### TASK ITEM
Your answer should be the records again, unchanged in wording and free of images.

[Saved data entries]
· · ·
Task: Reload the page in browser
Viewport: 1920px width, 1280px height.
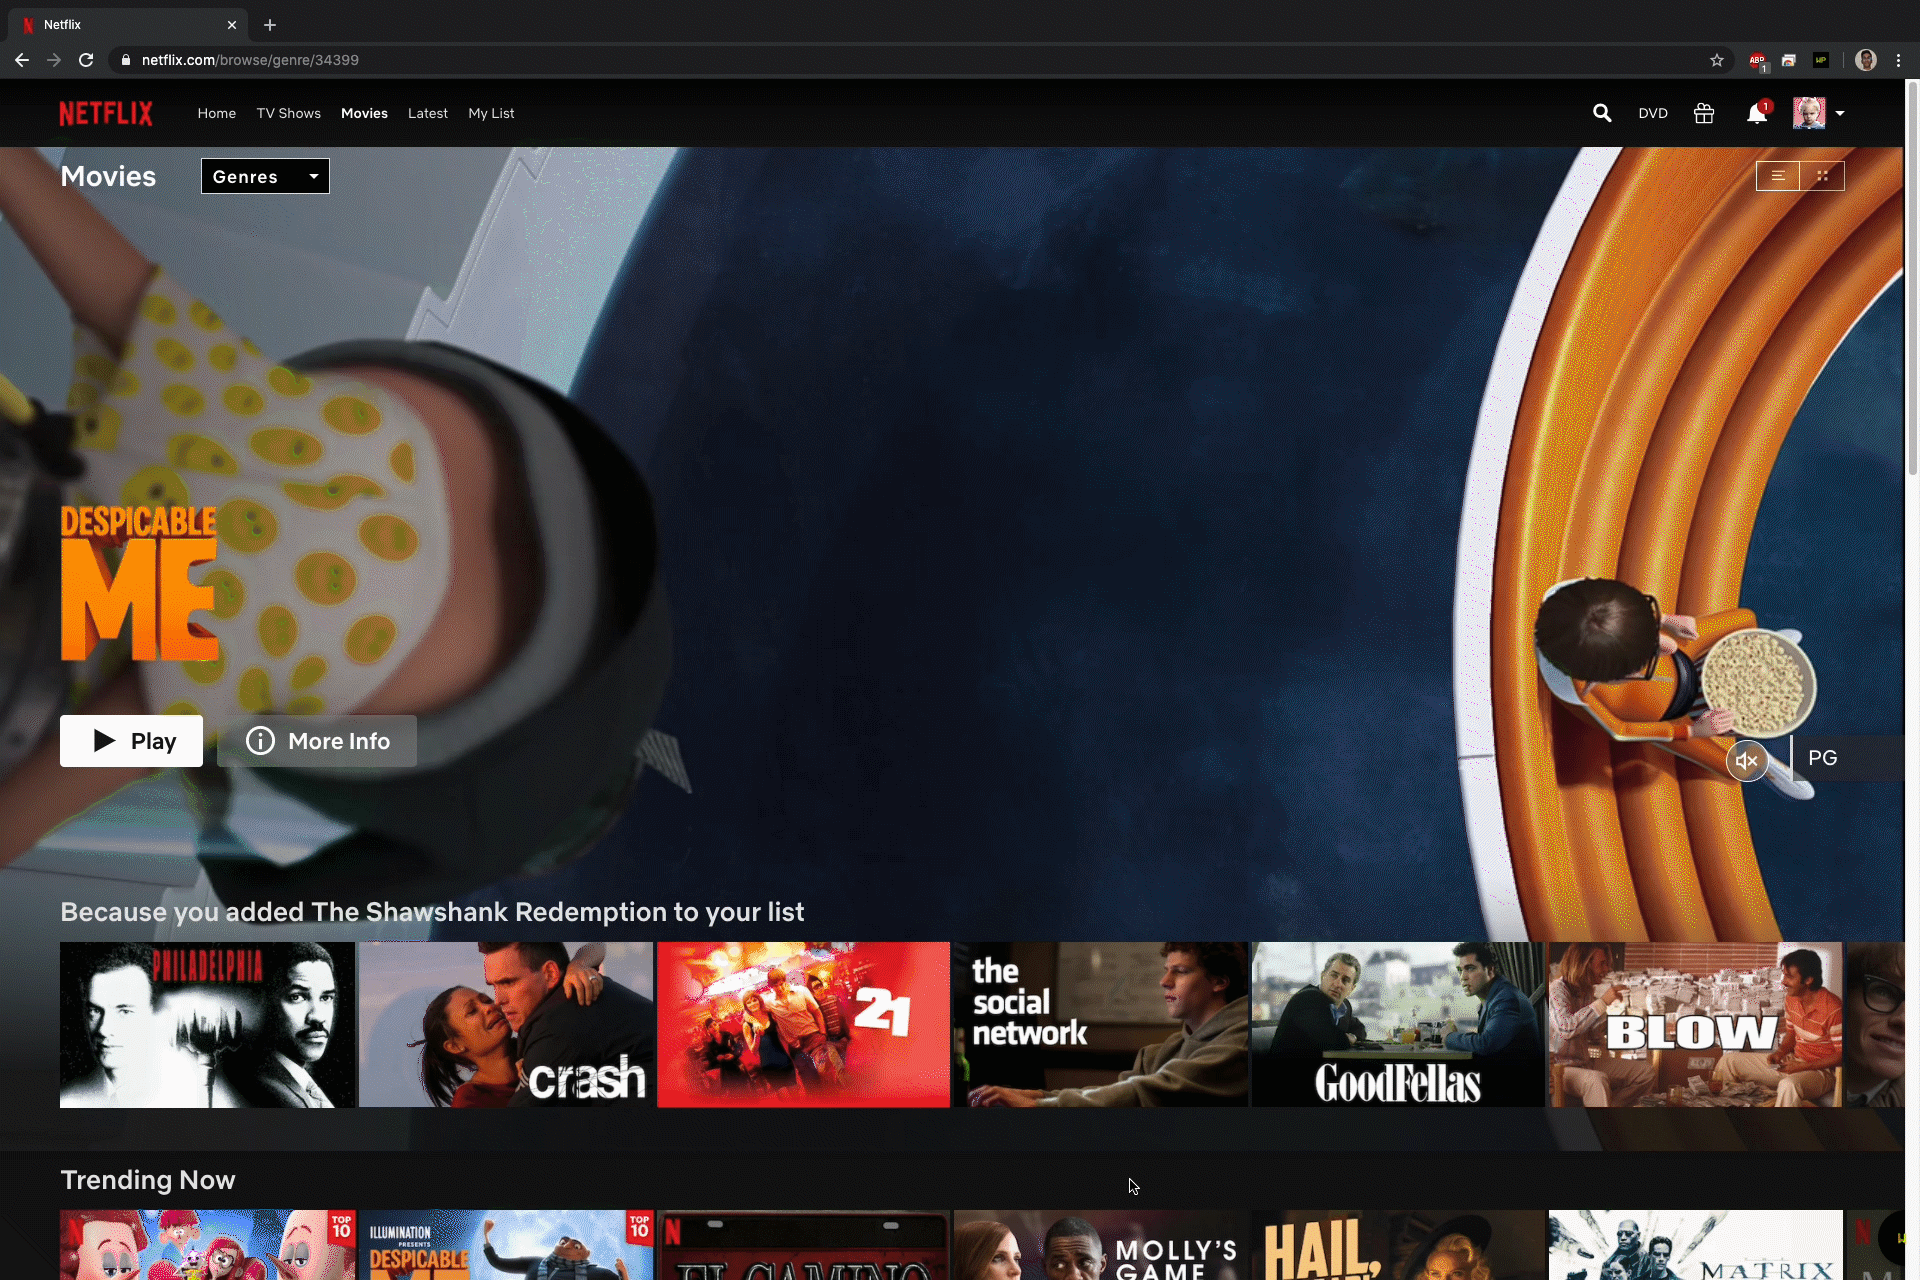Action: (x=86, y=60)
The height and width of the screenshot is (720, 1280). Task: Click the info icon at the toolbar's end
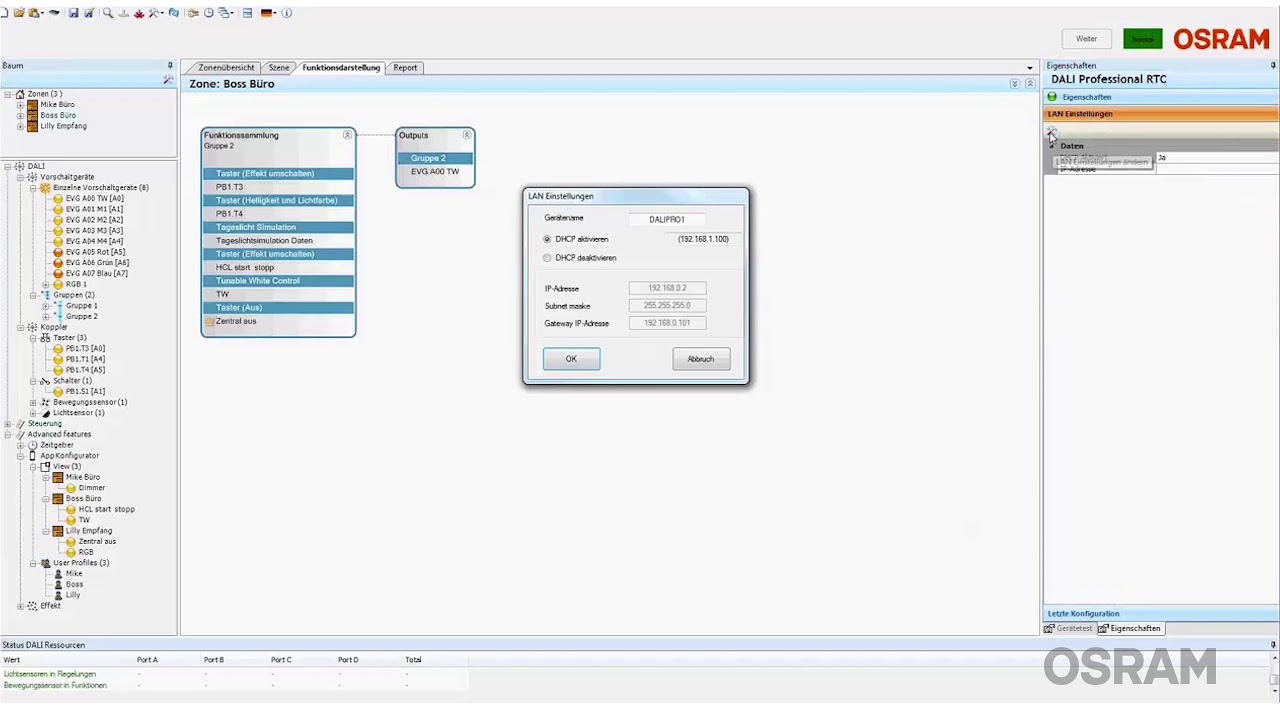[286, 12]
· · ·
### OUTPUT OF THE TASK
Task: Reload the page in browser
Viewport: 1920px width, 1280px height.
Action: (x=86, y=60)
The height and width of the screenshot is (720, 1280). Task: Click the info icon at the toolbar's end
[286, 12]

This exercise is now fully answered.